- Opening Delimiter -

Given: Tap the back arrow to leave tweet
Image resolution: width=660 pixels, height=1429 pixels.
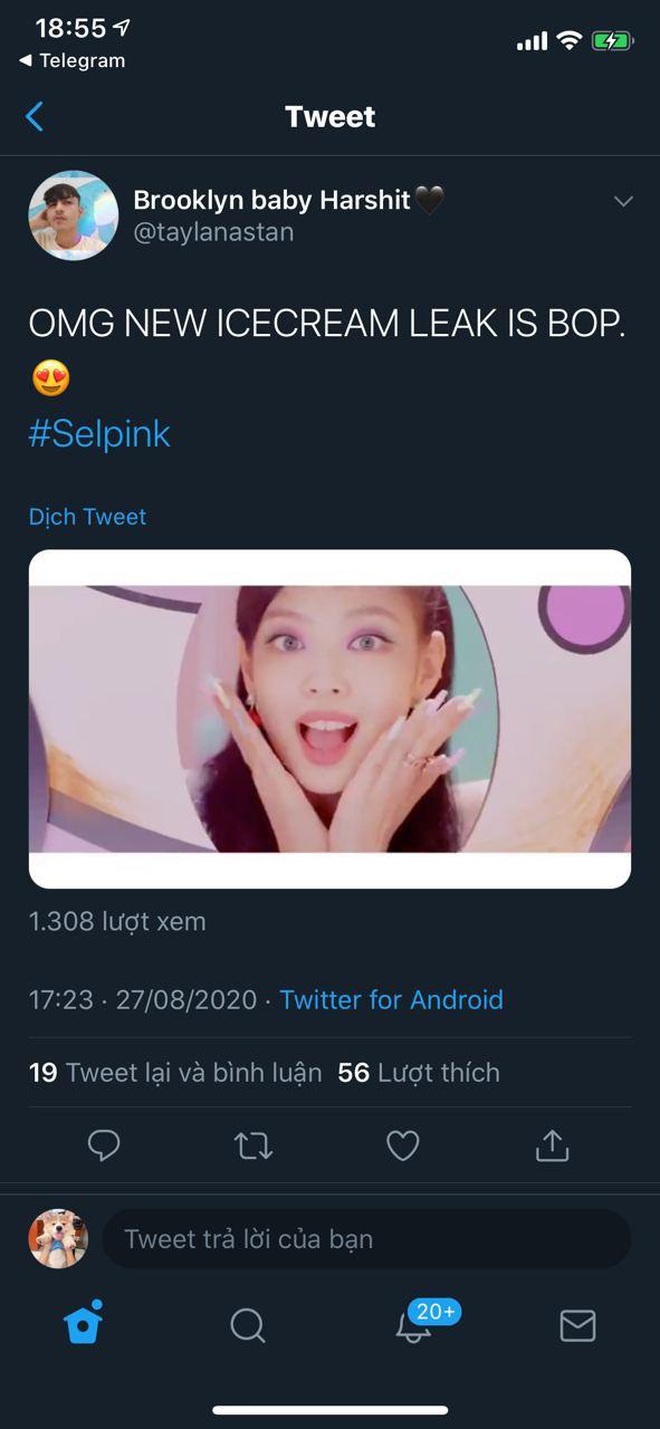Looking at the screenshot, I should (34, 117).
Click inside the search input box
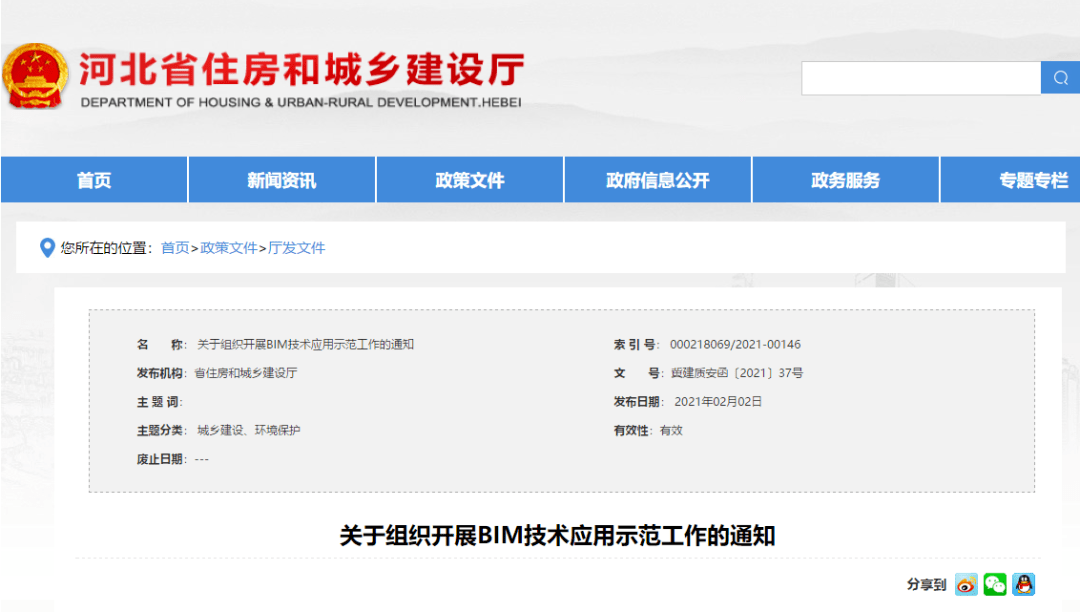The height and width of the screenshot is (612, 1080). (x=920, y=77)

- Closing Delimiter -

| PROMPT |
From the first line to the last, copy the listing above exactly and leave out the images.

| ANSWER FOR THIS EXERCISE |
Given: Tap the back arrow to leave tweet
Image resolution: width=660 pixels, height=1429 pixels.
Looking at the screenshot, I should (34, 117).
Click inside the search input box
The height and width of the screenshot is (612, 1080). (x=920, y=77)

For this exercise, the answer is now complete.